* _Brief_:
Reproduce the data below, switching every "computer-use agent" to "desktop agent" and leaving everything else unchanged.

* _Record excerpts_:
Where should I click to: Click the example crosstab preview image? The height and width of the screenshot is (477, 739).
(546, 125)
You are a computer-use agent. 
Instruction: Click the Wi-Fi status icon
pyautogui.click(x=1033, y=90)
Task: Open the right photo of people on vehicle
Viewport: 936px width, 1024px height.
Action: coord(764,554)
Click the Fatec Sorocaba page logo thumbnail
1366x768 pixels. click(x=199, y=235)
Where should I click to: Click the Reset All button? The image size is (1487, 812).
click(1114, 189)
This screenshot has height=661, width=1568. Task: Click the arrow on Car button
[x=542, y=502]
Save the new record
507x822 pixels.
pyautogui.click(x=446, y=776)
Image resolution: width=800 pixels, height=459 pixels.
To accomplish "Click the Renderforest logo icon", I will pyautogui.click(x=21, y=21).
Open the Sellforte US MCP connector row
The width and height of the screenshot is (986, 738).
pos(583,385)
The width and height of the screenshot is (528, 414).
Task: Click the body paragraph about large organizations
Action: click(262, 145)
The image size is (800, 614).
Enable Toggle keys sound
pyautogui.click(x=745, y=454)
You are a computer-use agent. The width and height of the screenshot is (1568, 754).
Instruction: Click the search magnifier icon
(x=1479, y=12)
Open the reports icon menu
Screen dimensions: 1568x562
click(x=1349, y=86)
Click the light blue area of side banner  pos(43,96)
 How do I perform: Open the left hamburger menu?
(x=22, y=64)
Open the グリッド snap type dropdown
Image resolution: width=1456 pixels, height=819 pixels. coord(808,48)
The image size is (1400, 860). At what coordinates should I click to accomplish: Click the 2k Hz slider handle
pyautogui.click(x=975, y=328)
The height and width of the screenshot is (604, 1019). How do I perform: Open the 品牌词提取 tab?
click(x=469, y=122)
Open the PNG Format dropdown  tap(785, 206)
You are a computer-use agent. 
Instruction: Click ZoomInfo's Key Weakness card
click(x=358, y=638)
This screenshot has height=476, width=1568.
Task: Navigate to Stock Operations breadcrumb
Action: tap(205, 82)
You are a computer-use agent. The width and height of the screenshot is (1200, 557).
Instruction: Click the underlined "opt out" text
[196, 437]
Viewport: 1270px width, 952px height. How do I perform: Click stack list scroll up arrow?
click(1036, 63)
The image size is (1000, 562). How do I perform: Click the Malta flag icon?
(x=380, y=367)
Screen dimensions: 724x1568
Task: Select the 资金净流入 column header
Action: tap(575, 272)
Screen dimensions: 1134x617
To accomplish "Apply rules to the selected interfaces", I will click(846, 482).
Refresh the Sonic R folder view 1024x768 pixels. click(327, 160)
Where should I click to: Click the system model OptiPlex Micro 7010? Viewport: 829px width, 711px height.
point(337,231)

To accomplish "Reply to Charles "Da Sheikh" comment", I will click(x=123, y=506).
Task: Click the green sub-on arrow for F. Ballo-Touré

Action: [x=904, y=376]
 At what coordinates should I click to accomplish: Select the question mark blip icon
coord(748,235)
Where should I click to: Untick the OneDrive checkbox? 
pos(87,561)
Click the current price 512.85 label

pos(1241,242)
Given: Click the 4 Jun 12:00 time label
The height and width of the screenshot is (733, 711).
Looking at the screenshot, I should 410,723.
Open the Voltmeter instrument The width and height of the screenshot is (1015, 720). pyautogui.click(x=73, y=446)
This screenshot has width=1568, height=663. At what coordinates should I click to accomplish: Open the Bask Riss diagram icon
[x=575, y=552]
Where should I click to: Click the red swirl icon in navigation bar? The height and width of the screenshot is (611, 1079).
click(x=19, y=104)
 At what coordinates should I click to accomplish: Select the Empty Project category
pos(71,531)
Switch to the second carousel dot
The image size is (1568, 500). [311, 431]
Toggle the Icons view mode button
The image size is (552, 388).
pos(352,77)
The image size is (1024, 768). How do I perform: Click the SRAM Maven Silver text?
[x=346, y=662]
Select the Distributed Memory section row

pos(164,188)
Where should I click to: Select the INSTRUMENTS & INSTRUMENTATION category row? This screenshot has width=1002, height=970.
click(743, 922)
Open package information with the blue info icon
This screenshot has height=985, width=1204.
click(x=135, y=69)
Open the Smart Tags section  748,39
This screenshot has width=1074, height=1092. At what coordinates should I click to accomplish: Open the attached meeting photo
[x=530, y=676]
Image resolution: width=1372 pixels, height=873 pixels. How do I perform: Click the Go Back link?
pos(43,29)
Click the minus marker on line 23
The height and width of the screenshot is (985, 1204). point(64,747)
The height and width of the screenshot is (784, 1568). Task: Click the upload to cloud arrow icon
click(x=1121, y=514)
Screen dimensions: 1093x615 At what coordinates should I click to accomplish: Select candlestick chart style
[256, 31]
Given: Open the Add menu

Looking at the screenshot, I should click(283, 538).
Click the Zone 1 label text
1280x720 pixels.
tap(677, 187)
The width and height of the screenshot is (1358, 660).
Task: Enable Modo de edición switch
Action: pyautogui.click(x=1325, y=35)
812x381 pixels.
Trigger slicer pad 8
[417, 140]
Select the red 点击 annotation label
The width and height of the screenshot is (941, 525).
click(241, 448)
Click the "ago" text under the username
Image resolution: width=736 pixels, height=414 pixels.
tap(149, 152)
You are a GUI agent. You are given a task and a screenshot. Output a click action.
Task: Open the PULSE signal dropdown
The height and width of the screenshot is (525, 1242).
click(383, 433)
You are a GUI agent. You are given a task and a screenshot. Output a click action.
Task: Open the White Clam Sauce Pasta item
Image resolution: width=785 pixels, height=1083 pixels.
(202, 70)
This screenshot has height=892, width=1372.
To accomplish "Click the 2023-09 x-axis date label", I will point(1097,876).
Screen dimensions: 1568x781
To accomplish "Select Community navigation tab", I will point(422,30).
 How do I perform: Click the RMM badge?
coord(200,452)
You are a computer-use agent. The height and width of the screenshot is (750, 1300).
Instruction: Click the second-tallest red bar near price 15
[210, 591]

* _Answer to the exercise_:
Where should I click to: Click the example crosstab preview image? The height and width of the screenshot is (477, 739).
(546, 125)
You are a desktop agent. 
Instruction: Click the Wi-Fi status icon
pyautogui.click(x=1033, y=90)
Task: Open the right photo of people on vehicle
Viewport: 936px width, 1024px height.
Action: coord(764,554)
Click the Fatec Sorocaba page logo thumbnail
1366x768 pixels. click(x=199, y=235)
Where should I click to: Click the Reset All button? The image size is (1487, 812).
click(1114, 189)
This screenshot has height=661, width=1568. Task: Click the arrow on Car button
[x=542, y=502]
Save the new record
507x822 pixels.
pyautogui.click(x=446, y=776)
Image resolution: width=800 pixels, height=459 pixels.
To accomplish "Click the Renderforest logo icon", I will pyautogui.click(x=21, y=21).
Open the Sellforte US MCP connector row
The width and height of the screenshot is (986, 738).
pos(583,385)
The width and height of the screenshot is (528, 414).
Task: Click the body paragraph about large organizations
Action: click(262, 145)
The image size is (800, 614).
Enable Toggle keys sound
pyautogui.click(x=745, y=454)
You are a desktop agent. The width and height of the screenshot is (1568, 754).
Instruction: Click the search magnifier icon
(x=1479, y=12)
Open the reports icon menu
Screen dimensions: 1568x562
click(x=1349, y=86)
Click the light blue area of side banner  pos(43,96)
 How do I perform: Open the left hamburger menu?
(x=22, y=64)
Open the グリッド snap type dropdown
Image resolution: width=1456 pixels, height=819 pixels. coord(808,48)
The image size is (1400, 860). At what coordinates should I click to accomplish: Click the 2k Hz slider handle
pyautogui.click(x=975, y=328)
The height and width of the screenshot is (604, 1019). How do I perform: Open the 品牌词提取 tab?
click(x=469, y=122)
Open the PNG Format dropdown  tap(785, 206)
You are a desktop agent. 
Instruction: Click ZoomInfo's Key Weakness card
click(x=358, y=638)
This screenshot has height=476, width=1568.
Task: Navigate to Stock Operations breadcrumb
Action: tap(205, 82)
You are a desktop agent. The width and height of the screenshot is (1200, 557).
Instruction: Click the underlined "opt out" text
[196, 437]
Viewport: 1270px width, 952px height. How do I perform: Click stack list scroll up arrow?
click(1036, 63)
The image size is (1000, 562). How do I perform: Click the Malta flag icon?
(x=380, y=367)
Screen dimensions: 724x1568
Task: Select the 资金净流入 column header
Action: tap(575, 272)
Screen dimensions: 1134x617
To accomplish "Apply rules to the selected interfaces", I will click(846, 482).
Refresh the Sonic R folder view 1024x768 pixels. click(327, 160)
Where should I click to: Click the system model OptiPlex Micro 7010? Viewport: 829px width, 711px height.
point(337,231)

To accomplish "Reply to Charles "Da Sheikh" comment", I will click(x=123, y=506).
Task: Click the green sub-on arrow for F. Ballo-Touré

Action: [x=904, y=376]
 At what coordinates should I click to accomplish: Select the question mark blip icon
coord(748,235)
Where should I click to: Untick the OneDrive checkbox? 
pos(87,561)
Click the current price 512.85 label

pos(1241,242)
Given: Click the 4 Jun 12:00 time label
The height and width of the screenshot is (733, 711).
Looking at the screenshot, I should 410,723.
Open the Voltmeter instrument The width and height of the screenshot is (1015, 720). pyautogui.click(x=73, y=446)
This screenshot has width=1568, height=663. At what coordinates should I click to accomplish: Open the Bask Riss diagram icon
[x=575, y=552]
Where should I click to: Click the red swirl icon in navigation bar? The height and width of the screenshot is (611, 1079).
click(x=19, y=104)
 At what coordinates should I click to accomplish: Select the Empty Project category
pos(71,531)
Switch to the second carousel dot
The image size is (1568, 500). [311, 431]
Toggle the Icons view mode button
The image size is (552, 388).
pos(352,77)
The image size is (1024, 768). How do I perform: Click the SRAM Maven Silver text?
[x=346, y=662]
Select the Distributed Memory section row

pos(164,188)
Where should I click to: Select the INSTRUMENTS & INSTRUMENTATION category row? This screenshot has width=1002, height=970.
click(743, 922)
Open package information with the blue info icon
This screenshot has height=985, width=1204.
click(x=135, y=69)
Open the Smart Tags section  748,39
This screenshot has width=1074, height=1092. At what coordinates should I click to accomplish: Open the attached meeting photo
[x=530, y=676]
Image resolution: width=1372 pixels, height=873 pixels. How do I perform: Click the Go Back link?
pos(43,29)
Click the minus marker on line 23
The height and width of the screenshot is (985, 1204). point(64,747)
The height and width of the screenshot is (784, 1568). Task: Click the upload to cloud arrow icon
click(x=1121, y=514)
Screen dimensions: 1093x615 At what coordinates should I click to accomplish: Select candlestick chart style
[256, 31]
Given: Open the Add menu

Looking at the screenshot, I should click(283, 538).
Click the Zone 1 label text
1280x720 pixels.
tap(677, 187)
The width and height of the screenshot is (1358, 660).
Task: Enable Modo de edición switch
Action: pyautogui.click(x=1325, y=35)
812x381 pixels.
Trigger slicer pad 8
[417, 140]
Select the red 点击 annotation label
The width and height of the screenshot is (941, 525).
click(241, 448)
Click the "ago" text under the username
Image resolution: width=736 pixels, height=414 pixels.
tap(149, 152)
You are a GUI agent. You are given a task and a screenshot. Output a click action.
Task: Open the PULSE signal dropdown
The height and width of the screenshot is (525, 1242).
click(383, 433)
You are a GUI agent. You are given a task and a screenshot. Output a click action.
Task: Open the White Clam Sauce Pasta item
Image resolution: width=785 pixels, height=1083 pixels.
(202, 70)
This screenshot has height=892, width=1372.
To accomplish "Click the 2023-09 x-axis date label", I will point(1097,876).
Screen dimensions: 1568x781
To accomplish "Select Community navigation tab", I will point(422,30).
 How do I perform: Click the RMM badge?
coord(200,452)
You are a desktop agent. The height and width of the screenshot is (750, 1300).
Instruction: Click the second-tallest red bar near price 15
[210, 591]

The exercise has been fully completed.